Im Wesentlichen geht es um das Erlernen von Resilienz, also von psychischer Widerstandsfähigkeit. Menschen sollen lernen, wie sie schwierige Lebenssituationen aushalten. Die Experten haben verschiedene Personengruppen identifiziert, die unter großen Stress- und Belastungssituationen stehen und deshalb ein hohes Interesse daran haben, seelischen Erkrankungen vorzubeugen: Das kann die gestresste Mutter sein, die ihren Beruf mit den Kindern unter einen Hut zu bringen hat, der burnout-gefährdete Manager mit 80-Stunden-Woche, der pflegende Angehörige, der sich etwas Gutes tun möchte oder auch die Krebskranke, die Hilfe braucht, um den Schicksalsschlag zu verarbeiten.

Natürlich werden auch weiterhin Menschen angesprochen, die Linderung suchen, weil sie bereits psychosomatisch erkrankt sind. „Da geht es aber auch um Erkrankungen, die stressindiziert sind“, sagt Obier. Schlafstörungen etwa und Herz-Kreislauf-Erkrankungen.

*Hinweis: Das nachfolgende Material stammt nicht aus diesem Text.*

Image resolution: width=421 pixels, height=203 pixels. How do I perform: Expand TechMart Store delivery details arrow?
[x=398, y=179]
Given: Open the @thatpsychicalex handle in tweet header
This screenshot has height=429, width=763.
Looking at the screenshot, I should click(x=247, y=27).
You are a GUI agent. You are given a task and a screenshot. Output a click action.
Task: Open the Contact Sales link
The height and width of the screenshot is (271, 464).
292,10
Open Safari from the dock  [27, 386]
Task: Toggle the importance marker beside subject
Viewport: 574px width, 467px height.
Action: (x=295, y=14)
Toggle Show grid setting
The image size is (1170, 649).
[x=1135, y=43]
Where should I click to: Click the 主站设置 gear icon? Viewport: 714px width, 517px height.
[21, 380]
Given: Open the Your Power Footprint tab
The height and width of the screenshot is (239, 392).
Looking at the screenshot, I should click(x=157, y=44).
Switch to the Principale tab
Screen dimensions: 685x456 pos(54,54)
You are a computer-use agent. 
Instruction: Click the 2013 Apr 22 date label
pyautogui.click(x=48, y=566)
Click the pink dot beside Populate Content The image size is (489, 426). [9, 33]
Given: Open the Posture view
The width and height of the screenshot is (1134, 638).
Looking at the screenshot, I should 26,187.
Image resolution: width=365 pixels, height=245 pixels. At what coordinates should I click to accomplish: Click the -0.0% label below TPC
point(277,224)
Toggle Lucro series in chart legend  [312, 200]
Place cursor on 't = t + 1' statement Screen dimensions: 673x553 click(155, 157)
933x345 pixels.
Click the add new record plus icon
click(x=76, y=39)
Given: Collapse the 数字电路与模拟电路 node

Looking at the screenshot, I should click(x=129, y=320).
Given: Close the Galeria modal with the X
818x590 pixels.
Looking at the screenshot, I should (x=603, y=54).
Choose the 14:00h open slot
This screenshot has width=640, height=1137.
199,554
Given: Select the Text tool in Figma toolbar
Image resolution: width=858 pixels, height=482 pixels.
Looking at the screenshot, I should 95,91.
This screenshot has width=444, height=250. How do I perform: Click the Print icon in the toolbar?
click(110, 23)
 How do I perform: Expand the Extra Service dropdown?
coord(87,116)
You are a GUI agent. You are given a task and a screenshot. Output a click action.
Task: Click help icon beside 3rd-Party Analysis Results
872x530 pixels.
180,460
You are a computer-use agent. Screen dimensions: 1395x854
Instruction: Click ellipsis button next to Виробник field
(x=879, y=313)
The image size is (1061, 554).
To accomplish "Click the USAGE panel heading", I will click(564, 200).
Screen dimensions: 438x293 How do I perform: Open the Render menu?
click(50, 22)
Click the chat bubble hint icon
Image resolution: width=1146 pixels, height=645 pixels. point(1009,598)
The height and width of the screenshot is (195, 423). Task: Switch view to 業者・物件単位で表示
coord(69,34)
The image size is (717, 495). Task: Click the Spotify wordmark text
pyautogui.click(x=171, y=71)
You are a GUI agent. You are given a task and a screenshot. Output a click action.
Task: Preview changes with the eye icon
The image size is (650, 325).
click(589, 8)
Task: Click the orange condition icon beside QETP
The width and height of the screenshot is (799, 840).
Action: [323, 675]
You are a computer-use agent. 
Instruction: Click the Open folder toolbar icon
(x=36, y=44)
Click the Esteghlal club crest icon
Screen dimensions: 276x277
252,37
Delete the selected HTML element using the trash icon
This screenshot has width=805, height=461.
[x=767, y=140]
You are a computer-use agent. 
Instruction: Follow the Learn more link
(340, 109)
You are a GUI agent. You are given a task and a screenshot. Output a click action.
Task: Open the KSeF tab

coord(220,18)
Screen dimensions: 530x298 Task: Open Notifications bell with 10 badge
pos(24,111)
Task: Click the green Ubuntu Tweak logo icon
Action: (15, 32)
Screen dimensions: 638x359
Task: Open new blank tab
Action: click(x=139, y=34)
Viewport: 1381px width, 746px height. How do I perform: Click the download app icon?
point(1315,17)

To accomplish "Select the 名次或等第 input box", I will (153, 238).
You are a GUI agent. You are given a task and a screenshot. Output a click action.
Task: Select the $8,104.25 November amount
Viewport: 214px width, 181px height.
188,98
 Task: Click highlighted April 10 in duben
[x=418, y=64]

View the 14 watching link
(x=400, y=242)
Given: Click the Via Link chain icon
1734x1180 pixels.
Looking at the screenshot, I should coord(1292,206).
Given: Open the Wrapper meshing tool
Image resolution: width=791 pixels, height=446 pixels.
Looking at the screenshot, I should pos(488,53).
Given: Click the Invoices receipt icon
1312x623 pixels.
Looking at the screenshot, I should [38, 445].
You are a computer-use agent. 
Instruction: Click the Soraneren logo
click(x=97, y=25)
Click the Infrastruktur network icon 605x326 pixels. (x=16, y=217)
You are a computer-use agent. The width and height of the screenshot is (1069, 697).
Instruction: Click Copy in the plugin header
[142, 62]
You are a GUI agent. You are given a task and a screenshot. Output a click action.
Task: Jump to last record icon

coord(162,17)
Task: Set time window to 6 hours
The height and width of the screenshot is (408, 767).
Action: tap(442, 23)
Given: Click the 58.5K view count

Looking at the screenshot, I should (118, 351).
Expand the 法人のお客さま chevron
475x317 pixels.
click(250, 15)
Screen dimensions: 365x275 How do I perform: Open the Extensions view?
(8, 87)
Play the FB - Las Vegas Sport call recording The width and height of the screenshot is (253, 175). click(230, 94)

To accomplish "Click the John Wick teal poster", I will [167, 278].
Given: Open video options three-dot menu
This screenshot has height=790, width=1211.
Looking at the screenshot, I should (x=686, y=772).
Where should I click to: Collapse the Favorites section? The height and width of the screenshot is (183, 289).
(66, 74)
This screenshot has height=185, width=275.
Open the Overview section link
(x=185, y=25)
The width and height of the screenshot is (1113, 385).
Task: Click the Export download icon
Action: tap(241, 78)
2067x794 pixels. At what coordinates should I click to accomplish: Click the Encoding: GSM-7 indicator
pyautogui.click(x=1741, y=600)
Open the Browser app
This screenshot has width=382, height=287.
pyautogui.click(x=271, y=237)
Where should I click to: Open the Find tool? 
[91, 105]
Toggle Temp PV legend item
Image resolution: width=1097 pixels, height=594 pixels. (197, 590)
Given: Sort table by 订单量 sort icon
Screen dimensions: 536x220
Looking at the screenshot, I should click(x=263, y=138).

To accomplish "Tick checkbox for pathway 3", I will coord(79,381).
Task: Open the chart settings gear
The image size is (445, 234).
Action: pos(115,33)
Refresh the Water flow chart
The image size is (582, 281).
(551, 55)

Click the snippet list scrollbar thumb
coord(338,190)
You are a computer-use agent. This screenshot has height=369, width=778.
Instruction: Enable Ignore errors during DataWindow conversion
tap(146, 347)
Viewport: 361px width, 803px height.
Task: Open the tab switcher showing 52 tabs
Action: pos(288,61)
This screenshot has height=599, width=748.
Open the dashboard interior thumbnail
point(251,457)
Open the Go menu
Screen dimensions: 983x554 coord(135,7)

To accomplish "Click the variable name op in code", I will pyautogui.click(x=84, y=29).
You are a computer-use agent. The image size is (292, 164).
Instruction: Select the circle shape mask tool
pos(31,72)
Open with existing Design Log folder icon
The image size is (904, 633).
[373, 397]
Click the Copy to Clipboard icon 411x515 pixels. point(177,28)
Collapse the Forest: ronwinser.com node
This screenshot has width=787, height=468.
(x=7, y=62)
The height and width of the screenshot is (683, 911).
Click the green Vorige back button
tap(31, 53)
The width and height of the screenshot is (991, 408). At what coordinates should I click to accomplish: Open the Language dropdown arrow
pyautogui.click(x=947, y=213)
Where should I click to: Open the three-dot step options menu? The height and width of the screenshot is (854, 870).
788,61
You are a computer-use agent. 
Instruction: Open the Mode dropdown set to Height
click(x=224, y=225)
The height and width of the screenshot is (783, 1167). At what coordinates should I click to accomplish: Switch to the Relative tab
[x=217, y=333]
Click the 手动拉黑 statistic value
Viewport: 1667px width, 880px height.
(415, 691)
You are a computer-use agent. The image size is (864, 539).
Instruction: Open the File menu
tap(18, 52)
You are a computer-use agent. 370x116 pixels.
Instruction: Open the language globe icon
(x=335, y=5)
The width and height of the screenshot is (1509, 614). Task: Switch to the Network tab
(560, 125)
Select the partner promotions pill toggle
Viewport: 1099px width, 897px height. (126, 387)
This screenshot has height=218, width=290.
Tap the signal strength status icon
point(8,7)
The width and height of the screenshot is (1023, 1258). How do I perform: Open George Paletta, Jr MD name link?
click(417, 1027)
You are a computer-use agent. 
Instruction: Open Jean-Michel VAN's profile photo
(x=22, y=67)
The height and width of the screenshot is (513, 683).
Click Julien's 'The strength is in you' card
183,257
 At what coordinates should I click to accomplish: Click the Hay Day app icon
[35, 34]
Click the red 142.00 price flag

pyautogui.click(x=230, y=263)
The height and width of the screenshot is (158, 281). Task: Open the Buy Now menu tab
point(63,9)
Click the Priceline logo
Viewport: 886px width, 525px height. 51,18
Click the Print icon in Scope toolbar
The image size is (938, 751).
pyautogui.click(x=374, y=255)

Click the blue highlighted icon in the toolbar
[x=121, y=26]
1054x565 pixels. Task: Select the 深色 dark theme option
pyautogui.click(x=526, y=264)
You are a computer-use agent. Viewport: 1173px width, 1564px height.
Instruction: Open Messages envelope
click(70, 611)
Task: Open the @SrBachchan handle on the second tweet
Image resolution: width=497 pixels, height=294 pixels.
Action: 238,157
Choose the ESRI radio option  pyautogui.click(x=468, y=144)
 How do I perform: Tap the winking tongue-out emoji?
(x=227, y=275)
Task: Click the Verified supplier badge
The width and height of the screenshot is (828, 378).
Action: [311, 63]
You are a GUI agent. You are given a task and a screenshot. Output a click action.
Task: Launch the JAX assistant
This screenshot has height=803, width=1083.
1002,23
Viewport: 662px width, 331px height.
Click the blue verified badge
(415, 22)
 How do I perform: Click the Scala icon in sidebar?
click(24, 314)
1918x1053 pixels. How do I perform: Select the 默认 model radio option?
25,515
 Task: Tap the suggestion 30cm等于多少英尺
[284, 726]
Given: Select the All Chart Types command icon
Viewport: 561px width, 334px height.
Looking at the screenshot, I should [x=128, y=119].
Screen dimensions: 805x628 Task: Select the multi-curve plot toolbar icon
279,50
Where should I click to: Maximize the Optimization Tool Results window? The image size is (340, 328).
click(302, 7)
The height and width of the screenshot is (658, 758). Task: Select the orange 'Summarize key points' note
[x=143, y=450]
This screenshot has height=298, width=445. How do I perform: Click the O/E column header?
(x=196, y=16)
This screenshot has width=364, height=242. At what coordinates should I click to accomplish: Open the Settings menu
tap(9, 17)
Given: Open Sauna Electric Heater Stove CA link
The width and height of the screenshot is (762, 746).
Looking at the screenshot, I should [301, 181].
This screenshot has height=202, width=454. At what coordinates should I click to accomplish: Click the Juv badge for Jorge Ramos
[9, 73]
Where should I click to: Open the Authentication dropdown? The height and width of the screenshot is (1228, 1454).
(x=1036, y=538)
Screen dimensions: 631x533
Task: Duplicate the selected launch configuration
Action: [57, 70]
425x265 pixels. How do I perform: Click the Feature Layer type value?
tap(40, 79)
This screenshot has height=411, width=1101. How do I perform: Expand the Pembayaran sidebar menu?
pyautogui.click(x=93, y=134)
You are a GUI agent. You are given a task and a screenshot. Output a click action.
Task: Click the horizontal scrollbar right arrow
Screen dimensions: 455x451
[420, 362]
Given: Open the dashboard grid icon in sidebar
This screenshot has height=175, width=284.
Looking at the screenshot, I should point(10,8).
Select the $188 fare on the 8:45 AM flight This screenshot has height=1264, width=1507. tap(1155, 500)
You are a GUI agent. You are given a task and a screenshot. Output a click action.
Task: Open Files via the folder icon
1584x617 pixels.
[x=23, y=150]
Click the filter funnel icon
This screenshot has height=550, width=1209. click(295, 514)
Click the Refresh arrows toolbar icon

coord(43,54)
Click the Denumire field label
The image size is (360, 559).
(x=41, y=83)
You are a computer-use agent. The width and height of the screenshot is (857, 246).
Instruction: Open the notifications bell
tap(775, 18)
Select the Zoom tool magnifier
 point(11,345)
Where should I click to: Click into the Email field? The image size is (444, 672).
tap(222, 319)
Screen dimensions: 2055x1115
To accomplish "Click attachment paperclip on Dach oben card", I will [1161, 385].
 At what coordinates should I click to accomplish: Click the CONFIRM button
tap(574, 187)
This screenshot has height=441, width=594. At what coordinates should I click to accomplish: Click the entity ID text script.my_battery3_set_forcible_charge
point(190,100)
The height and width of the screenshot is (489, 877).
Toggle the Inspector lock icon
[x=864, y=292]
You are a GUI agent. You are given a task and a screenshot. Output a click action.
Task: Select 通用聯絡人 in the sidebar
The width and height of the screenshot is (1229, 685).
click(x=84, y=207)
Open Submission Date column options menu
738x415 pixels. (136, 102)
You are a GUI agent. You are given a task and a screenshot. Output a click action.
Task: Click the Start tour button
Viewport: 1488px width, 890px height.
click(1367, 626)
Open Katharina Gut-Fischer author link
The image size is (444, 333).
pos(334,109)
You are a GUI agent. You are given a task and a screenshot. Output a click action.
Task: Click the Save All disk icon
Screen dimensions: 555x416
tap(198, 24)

Bad Bocklet setzt auf Ernährung

Wie wird die Neuausrichtung umgesetzt? „Es ist ein Prozess, der Bad Kissingen in den nächsten Jahren beschäftigen wird“, meint der Berater. Das Marketing, das Informations- und Kursangebot für Gäste muss angepasst, eine digitale Plattform aufgebaut und Personal geschult werden. Aus den bestehenden medizinischen und touristischen Angeboten sollen so genannte Leitprodukte zur Vermarktung ausgewählt und neue Angebote geschaffen werden. Alle bayerischen Kurorte durchlaufen nach und nach den Strategieprozess. Bad Kissingen treffe mit dem Schwerpunkt auf Entschleunigung, Stressabbau und Resilienz einen Nerv. „Das wird hier hervorragend aufgegriffen. Mentale Gesundheit in Bad Kissingen ist ein Leuchtturmprojekt“, lobt der BHV-Vorsitzende Klaus Holetschek.

Eine Fachjury des BHV hat das Bad Kissinger Netzwerk als vorbildlich ausgezeichnet und unterstützt den weiteren Strategieprozess. Elf weitere Kurorte werden in der ersten Runde ebenfalls gefördert, darunter auch Bad Bocklet, das sich auf das Kernthema Ernährung spezialisiert.

Touristischer Markt

Gäste Nach der Statistik der Staatsbad GmbH besuchen jährlich annähernd 250 000 Gäste Bad Kissingen. In den vergangenen beiden Jahren lagen die Übernachtungszahlen knapp über der 1,6 Millionen-Marke. Laut einer aktuellen Studie sind rund 70 Prozent der Ankünfte und mehr als 90 Prozent der Übernachtungen „dem Tourismus mit gesundheitstouristischen Motiven zuzurechnen“, so Kurdirektor Frank Oette.